What to work on →
The lines from the start of the data through the line with "Go back via To forum button" are to be returned verbatim; all later lines are to be omitted.

[Task material Boundary: Start]

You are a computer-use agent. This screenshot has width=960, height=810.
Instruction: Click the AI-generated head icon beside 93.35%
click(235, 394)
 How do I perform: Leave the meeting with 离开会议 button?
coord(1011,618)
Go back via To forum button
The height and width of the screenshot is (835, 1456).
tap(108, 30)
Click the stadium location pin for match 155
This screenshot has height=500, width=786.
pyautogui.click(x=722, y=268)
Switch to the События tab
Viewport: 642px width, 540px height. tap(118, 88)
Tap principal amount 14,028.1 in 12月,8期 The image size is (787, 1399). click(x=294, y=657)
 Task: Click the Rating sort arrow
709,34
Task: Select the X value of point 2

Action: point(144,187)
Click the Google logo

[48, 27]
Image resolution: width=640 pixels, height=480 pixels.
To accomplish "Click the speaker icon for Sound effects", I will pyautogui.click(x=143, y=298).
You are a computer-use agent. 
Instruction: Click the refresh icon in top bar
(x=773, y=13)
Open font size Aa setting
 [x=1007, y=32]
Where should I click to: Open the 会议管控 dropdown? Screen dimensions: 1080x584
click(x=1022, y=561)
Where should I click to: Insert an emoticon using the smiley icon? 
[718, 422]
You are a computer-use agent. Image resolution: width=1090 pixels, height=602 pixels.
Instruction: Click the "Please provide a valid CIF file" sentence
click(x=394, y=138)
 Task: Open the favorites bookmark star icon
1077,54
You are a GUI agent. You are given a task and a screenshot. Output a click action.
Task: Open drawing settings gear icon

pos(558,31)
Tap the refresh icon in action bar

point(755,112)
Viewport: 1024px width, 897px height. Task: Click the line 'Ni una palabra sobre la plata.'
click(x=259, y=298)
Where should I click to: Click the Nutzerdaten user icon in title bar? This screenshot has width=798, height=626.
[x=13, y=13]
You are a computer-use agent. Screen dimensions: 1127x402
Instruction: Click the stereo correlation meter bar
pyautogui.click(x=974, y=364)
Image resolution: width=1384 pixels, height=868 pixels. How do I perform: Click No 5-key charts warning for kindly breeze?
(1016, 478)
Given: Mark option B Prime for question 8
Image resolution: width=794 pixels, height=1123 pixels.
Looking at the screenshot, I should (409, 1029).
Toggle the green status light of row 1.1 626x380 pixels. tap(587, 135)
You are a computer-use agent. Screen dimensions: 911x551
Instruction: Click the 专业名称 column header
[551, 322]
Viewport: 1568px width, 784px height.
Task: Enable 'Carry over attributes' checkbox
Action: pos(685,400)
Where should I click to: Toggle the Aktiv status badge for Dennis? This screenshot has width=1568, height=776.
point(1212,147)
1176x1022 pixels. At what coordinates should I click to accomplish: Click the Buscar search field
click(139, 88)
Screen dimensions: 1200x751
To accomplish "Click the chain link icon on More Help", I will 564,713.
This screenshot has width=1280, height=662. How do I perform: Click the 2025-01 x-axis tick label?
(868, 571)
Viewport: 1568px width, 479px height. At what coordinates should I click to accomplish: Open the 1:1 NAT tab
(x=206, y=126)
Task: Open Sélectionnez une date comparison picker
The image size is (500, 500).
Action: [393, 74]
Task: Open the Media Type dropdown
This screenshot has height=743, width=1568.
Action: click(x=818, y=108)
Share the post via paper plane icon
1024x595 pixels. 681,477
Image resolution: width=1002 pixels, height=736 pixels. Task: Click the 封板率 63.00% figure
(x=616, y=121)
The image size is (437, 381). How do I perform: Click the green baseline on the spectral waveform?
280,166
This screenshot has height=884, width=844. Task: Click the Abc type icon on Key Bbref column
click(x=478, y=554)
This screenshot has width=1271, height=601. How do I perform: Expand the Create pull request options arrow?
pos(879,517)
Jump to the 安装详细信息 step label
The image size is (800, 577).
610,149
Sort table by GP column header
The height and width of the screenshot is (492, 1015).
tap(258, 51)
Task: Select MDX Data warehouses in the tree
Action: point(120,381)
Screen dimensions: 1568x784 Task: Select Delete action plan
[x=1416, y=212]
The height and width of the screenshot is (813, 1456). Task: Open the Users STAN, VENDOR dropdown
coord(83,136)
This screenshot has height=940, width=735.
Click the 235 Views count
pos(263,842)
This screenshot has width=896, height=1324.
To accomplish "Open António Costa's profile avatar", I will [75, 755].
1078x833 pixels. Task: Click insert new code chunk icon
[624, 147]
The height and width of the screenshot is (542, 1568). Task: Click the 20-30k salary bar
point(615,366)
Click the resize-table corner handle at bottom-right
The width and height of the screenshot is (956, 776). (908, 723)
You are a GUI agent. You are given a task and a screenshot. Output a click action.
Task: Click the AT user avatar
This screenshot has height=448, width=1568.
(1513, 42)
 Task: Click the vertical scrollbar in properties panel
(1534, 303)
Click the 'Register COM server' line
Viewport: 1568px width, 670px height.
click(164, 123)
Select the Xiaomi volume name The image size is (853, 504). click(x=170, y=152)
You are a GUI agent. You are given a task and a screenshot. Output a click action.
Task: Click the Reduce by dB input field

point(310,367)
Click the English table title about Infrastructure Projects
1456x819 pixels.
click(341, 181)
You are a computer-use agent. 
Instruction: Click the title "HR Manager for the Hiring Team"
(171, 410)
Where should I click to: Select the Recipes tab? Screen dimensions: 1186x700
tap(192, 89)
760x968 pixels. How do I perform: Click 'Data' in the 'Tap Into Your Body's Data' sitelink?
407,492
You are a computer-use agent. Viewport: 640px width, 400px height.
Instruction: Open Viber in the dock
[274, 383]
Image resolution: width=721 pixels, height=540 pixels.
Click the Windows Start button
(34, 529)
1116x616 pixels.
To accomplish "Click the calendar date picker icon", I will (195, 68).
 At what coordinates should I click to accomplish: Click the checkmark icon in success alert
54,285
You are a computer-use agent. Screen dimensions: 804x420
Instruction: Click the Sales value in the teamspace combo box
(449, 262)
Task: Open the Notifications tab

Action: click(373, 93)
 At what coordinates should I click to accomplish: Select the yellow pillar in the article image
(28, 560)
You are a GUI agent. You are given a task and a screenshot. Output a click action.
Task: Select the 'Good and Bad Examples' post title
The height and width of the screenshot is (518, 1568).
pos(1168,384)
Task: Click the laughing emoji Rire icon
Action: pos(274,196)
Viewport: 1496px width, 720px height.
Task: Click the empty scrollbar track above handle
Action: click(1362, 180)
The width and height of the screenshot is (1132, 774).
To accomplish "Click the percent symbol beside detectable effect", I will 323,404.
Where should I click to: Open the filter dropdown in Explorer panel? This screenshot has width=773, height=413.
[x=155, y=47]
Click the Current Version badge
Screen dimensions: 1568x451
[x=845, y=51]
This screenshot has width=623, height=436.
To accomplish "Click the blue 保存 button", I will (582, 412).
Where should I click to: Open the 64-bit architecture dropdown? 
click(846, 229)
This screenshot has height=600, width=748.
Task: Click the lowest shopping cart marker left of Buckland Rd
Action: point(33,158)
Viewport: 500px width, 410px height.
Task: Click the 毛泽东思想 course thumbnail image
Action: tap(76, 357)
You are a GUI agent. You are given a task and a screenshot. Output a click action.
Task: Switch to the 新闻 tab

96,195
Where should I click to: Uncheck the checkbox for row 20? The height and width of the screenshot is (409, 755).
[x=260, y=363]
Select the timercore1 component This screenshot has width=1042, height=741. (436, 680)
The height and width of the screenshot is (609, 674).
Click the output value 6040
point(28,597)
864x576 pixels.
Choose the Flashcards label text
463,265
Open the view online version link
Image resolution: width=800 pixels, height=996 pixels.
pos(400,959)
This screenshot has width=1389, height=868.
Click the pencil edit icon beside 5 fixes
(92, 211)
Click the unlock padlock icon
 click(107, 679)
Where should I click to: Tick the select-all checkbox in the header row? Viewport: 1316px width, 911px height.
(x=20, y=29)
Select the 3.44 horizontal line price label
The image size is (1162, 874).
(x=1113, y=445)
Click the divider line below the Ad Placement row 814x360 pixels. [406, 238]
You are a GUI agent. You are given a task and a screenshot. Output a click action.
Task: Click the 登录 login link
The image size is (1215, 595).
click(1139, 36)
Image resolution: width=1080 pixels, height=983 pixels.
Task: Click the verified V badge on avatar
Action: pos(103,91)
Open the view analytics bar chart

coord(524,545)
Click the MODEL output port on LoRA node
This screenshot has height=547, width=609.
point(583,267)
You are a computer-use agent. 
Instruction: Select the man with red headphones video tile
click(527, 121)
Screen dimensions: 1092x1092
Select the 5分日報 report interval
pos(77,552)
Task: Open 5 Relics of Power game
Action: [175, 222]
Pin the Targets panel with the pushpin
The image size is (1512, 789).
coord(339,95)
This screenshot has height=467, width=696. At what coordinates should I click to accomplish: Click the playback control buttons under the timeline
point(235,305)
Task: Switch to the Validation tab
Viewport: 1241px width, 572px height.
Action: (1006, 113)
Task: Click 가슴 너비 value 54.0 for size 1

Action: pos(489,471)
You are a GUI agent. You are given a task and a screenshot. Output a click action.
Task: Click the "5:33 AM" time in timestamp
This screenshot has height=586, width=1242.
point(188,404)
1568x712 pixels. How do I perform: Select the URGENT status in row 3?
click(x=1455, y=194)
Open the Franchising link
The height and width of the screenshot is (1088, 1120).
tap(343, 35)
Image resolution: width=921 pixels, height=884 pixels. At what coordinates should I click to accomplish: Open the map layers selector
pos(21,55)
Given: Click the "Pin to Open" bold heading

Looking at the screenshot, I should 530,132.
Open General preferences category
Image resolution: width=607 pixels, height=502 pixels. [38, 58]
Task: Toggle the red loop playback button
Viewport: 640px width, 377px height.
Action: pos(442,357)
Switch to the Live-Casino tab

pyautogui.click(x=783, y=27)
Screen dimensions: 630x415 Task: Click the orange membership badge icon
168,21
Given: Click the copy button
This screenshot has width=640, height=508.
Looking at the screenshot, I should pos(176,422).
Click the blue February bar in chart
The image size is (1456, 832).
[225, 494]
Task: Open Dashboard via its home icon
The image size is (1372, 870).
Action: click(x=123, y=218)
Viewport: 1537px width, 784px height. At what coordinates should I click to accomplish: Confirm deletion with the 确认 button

[Task material Boundary: End]

Output below →
You are a computer-use agent. This screenshot has width=960, height=810.
Instruction: Click the AI-generated head icon beside 93.35%
click(235, 394)
 How do I perform: Leave the meeting with 离开会议 button?
coord(1011,618)
Go back via To forum button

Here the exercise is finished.